= Suzanne Rheinstein =

American interior designer (1945 – 2023)

Suzanne Rheinstein (April 1, 1945 – March 20, 2023) was an American interior designer known for her classical designs with elements of Southern style.

==Early life and education==
Rheinstein was born Suzanne Maria Stamps in New Orleans to Mimi (Patron) Stamps, a decorator and antiques store partner, and Joseph Stamps, a businessman in the exotic hardwoods and veneers industry.

Rheinstein earned a bachelor's degree in English literature from Tulane University in New Orleans, where she served as the managing editor of the school newspaper.

==Career==
Rheinstein began her career in journalism, working for notable journalists such as Hodding Carter and Eric Sevareid of CBS News. In 1977, she married Frederic Rheinstein, a special effects and post-production company founder in Los Angeles.

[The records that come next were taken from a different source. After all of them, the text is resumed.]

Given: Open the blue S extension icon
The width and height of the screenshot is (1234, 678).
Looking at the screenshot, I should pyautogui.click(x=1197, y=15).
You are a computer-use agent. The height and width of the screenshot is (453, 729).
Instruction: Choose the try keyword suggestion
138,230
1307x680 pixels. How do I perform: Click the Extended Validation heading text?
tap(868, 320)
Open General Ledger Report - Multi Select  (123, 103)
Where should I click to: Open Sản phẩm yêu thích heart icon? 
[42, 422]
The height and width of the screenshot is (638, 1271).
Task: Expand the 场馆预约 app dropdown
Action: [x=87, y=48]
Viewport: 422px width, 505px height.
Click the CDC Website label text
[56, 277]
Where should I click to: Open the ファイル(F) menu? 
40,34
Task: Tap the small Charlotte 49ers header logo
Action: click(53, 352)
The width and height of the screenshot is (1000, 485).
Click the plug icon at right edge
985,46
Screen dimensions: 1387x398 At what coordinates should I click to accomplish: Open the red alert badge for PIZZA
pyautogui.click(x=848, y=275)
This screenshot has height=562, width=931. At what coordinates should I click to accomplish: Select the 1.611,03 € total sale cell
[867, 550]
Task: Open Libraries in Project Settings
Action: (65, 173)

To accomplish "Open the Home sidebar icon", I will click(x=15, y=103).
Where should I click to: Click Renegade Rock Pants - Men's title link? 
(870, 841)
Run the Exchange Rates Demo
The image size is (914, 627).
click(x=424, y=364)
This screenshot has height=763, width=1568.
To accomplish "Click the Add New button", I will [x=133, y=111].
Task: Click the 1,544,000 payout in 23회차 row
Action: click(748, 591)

During her career, Rheinstein authored three books. Her design projects included residential properties, such as a 1940s Georgian house in Northern California, a 1920s house in Bel Air, and her own weekend home in Montecito, California.

In 1988, Rheinstein founded Hollyhock, an antiques and decorative arts store in Hancock Park, Los Angeles. The store provided items like upholstered furniture, William Yeoward glasses, 18th-century prints, and her own textile designs produced by Lee Jofa.